With my sense of purpose clearer, I knew I was done being a student, but I was not done learning. I was suffering from academic burnout, and a counselor confirmed this.
In running, we can listen to our bodies as a cue to calibrate our effort. Push too hard and you might get sidelined with an injury. But why do we pay more attention to bodily pain symptoms than mental burnout signals? Completing a PhD thesis and several assignments, reports, and exams for my master’s was completely draining, but I kept going because my grades were evidence of high achievement. I was letting the good feedback from professors and peers drown out the chronic signals of demotivation and dissatisfaction my brain was trying to send.
The grades were like the goal times I set for myself.

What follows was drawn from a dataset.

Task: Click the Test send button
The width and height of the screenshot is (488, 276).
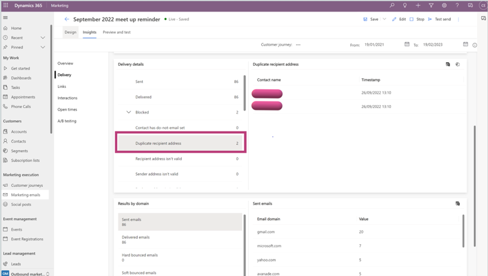Action: point(439,20)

Getting good grades convinced me that I was doing well and should keep pushing, but I had to stop and listen for symptoms of injury that no one had taught me how to recognize. “Doing well” in terms of quantitative grades and goals is not an indicator of doing well with qualitative wellness.
I am now leveraging the mindset I’ve employed in my running journey – to move from focusing on outcomes to noticing how a process makes me feel. Therefore, I decided to leave my master’s program in the second semester. I knew I could work hard and complete the degree but that it would leave me exhausted and unfulfilled come June 2022. I viewed the second year of the program like Track Tuesdays. Just as pushing myself to my anaerobic threshold during track intervals was difficult, the training was not necessarily challenging me since I followed the instructions on my plan and made dozens of left turns. This master’s program had me studying at the limits of my workload capacity and I did not feel excitement knowing my future tasks were planned out on a syllabus.

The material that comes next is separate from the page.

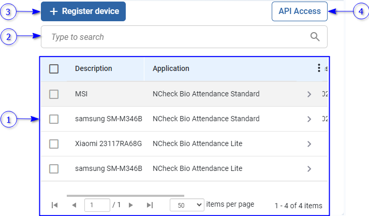Image resolution: width=369 pixels, height=216 pixels.
Task: Go to the previous page arrow
Action: pyautogui.click(x=74, y=205)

Over the years, the 400-meter track on Iffley Road has given me familiarity that eventually turned into predictability and left me wanting more adventure in my running. Recently, I have felt the same about the “academic track.”
Trail running has brought excitement to my running routine. Even familiar trails have an unpredictability that excites me—keeping me curious about whether fallen branches have moved, stones have shifted, and if floodwaters will divert me or be an aquatic part of my route. In the woods and fields, the path is not always evident across seasons and this fills me with a sense of adventure and agency in forging my own path. I realize the risk of tripping over roots and rocks is higher while running on trails versus a track, but that’s a stumble I am willing to take if it brings me to a flow state and leads to inspiring panoramas. Even though I have not felt motivation and excitement throughout all of my running and academic training, I don’t regret these experiences. Both have taught me about the capacity of my body and mind, refined my sense of what I enjoy in life, and have led me to the start of a new adventure.
I am not sure where the next year will take me since this is the first time I am heading into new territory without syllabi or academic terms. However, I do know that I will listen to signals of what excites me and look for opportunities where I enjoy the working process—something I’ve already started feeling in writing this essay.
And to the hypothetical job interviewer: I am prepared to answer your question about a time I quit something and why.